To study immune and cancer migration, green fluorescent protein (GFP) expressing mature dendritic cell (mDC) derived THP-1 cells (Gift from J. Coburn, WPI) and PANC-1 pancreatic ductal adenocarcinoma cells (ATCC) were used. Two polydimethylsiloxane (PDMS) blocks with 1 cm diameter holes were added to each well of a 6-well plate. HDLEC were added to one block (30,000 cells/cm2) and either THP-1 monocytes (500,000 cells) in 10% fetal bovine serum (FBS) supplemented RPMI Glutamax® or PANC-1 cells (50,000 cells/cm2) in 10% FBS supplemented DMEM were added to the other PDMS block and cultured for 3 days. THP-1 cells were allowed to differentiate into mDC using TNF-α (20 ng/mL), IL-4 (200 ng/mL), GM-CSF (100 ng/mL), and ionomycin (200 ng/mL). PANC-1 cells were labeled with CellTracker® CMFDA (Invitrogen) before PDMS blocks were removed allowing for HDLEC direct co-culture with either mDC or PANC-1 cells at 1:1 media ratio. Co-cultures were then imaged using fluorescence microscopy on Day 2 for mDC and PANC-1 cultures.
Results, Conclusions, and Discussions:: The current study modeled individual steps leading to immune and cancer cell entry and migration through lymphatic vessels. First, HDLEC response to inflammatory signaling using TNF-α showed increases in chemoattractants, upregulation of cell adhesion proteins (Figure 1). Altered chemokine production and increased expression of trafficking proteins indicate increased crosstalk between LEC and both immune and cancer cells, leading to lymphatic entry. Subsequent migration studies of mDC or PANC-1 cells co-cultured with HDLEC showed increased migration toward HDLECs with groups dosed with TNF-α (Figure 2). Both results show that not only do LEC release relevant chemoattractants that encourage immune and cancer cell interactions, but that immune and cancer cells are responsive to LECs.

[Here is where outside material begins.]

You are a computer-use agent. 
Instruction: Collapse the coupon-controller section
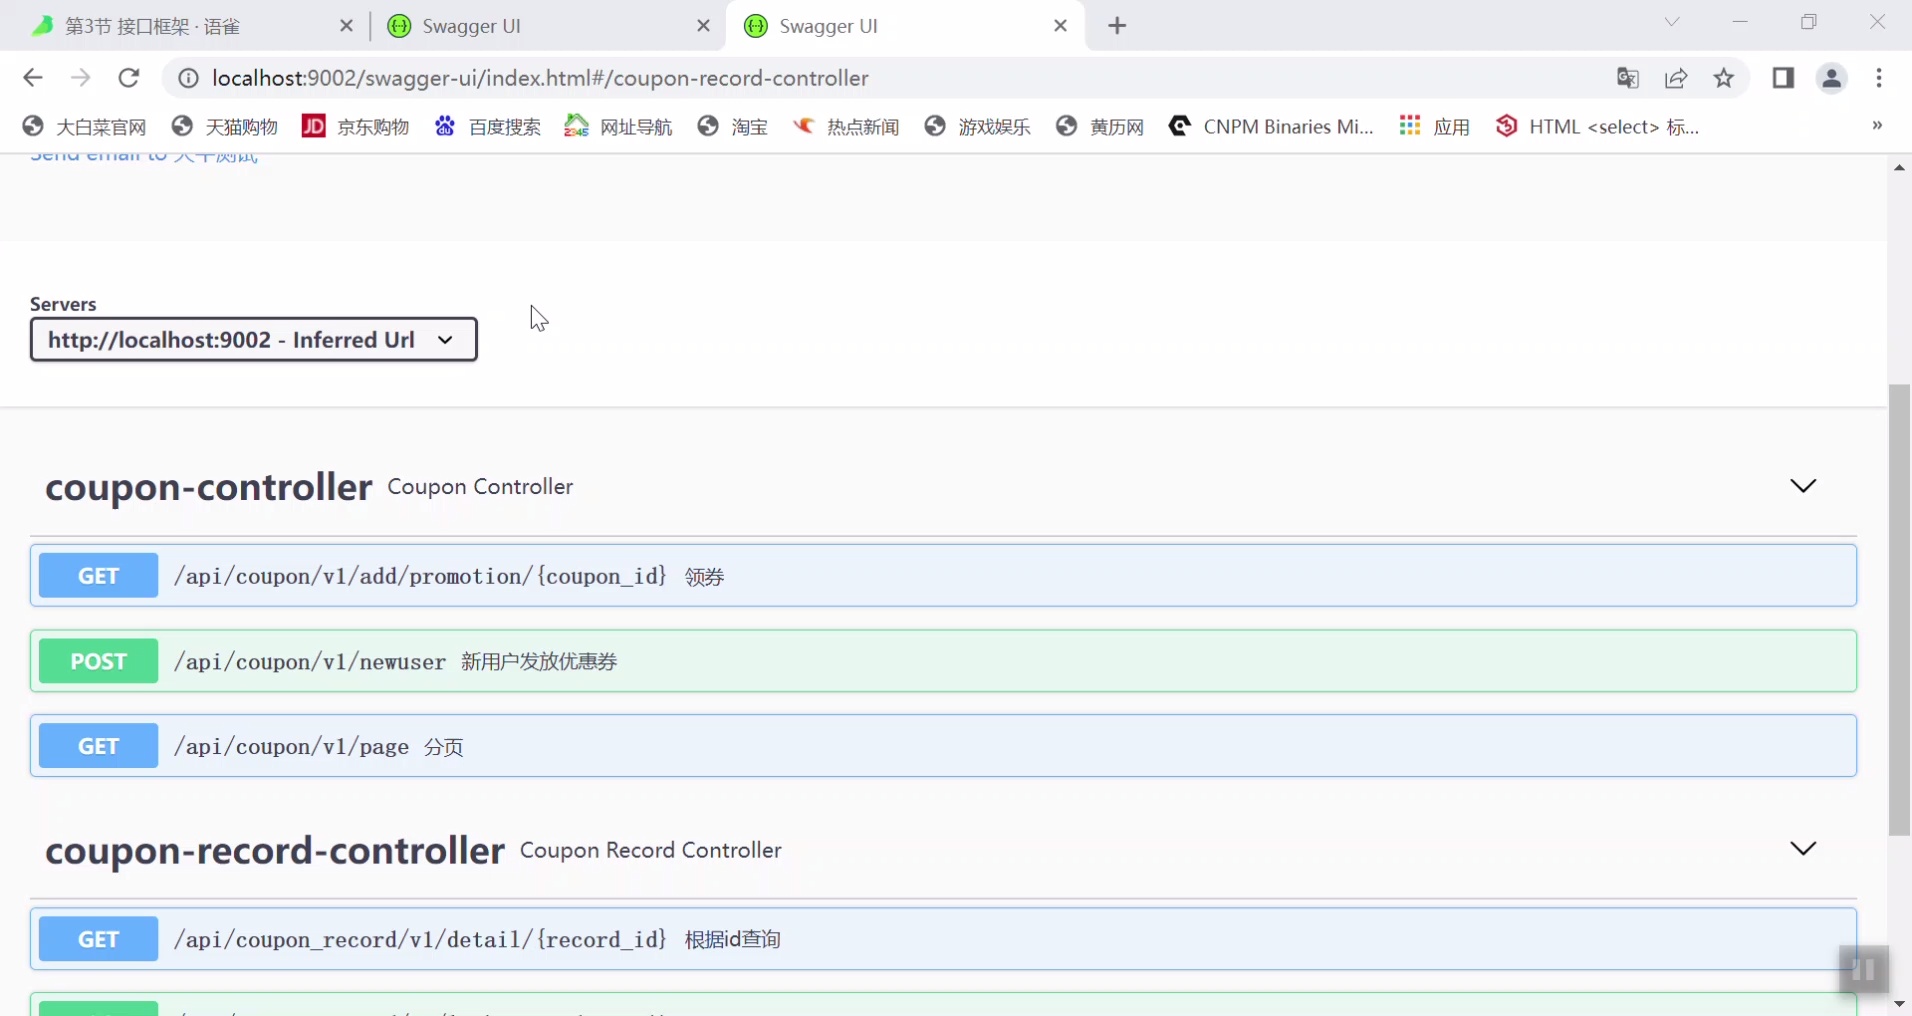tap(1802, 486)
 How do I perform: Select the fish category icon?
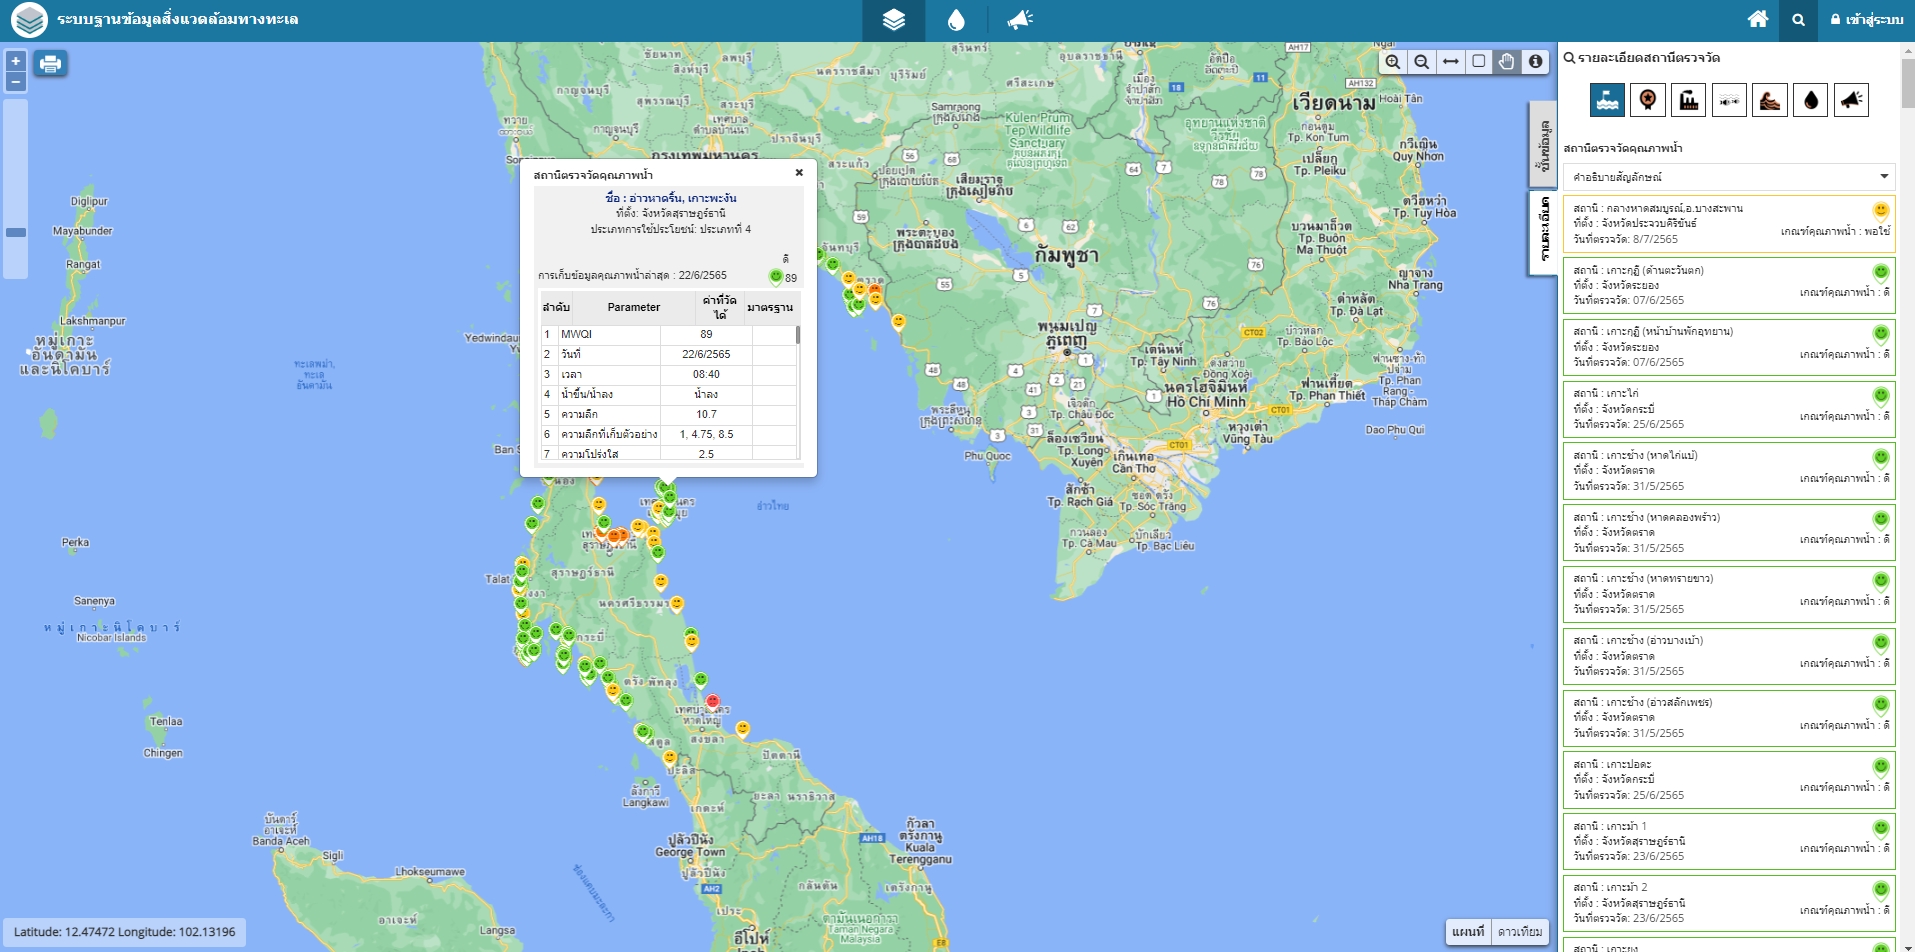1729,100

Results from these studies, combined with prior work from our research group, provide a solid foundation to develop a microfluidic model of cellular entry into lymphatic capillaries in the future. We previously showed that ColMA stiffness alters junction formation (i.e., VE-Cadherin) in HDLECs with increased zippering observed in cells on stiff collagen (~6 kPa) in a well plate and lining an ECM channel within a microfluidic chip. Through sprouting studies within a microfluidic chip, soft (~1 kPa) and stiff (~6 kPa) ColMA replicated in vivo sprouting patterns observed in acute and chronic fibrotic conditions. Collectively, these studies provide the framework for next steps to integrate relevant PDAC tumor signals—ECM stiffness and TNF-α exposure—with our microfluidic lymphatic capillary model to replicate how stiffness and inflammatory signaling regulate lymphatic entry of mDC and PDAC cells during metastasis. By developing this model, mechanisms behind cancer metastasis through lymphatics can be better understood. The proposed model can also be used in future work as a therapeutic screening platform for targeting lymphatic metastasis, as well as serve as a modeling platform for other lymphatic conditions such as lymphedema.